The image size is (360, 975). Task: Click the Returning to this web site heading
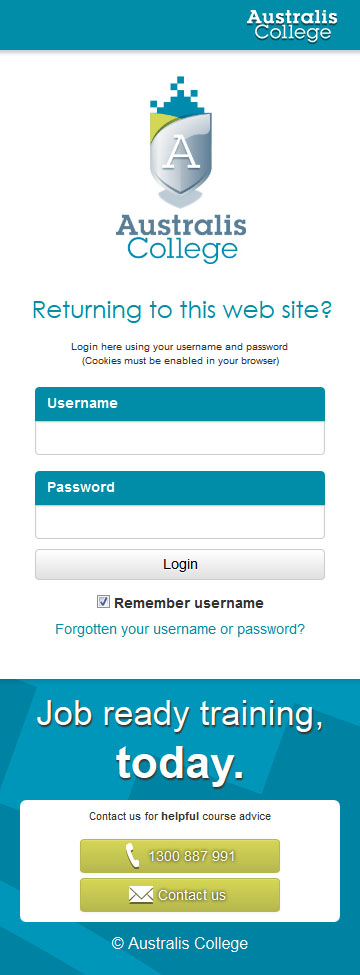pos(182,309)
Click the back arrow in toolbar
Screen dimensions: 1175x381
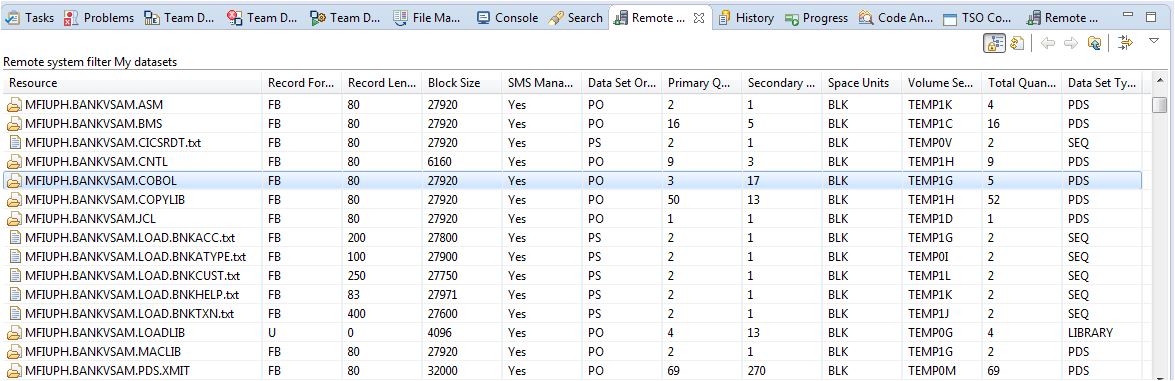(1048, 44)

—————

• **HOW TO COMPLETE THIS TASK**: Begin at the line with "Click the back arrow in toolbar" and end at the last line of the data above. Reproduce those lines exactly, but not the pictures.

• **OUTPUT**:
Click the back arrow in toolbar
Screen dimensions: 1175x381
(1048, 44)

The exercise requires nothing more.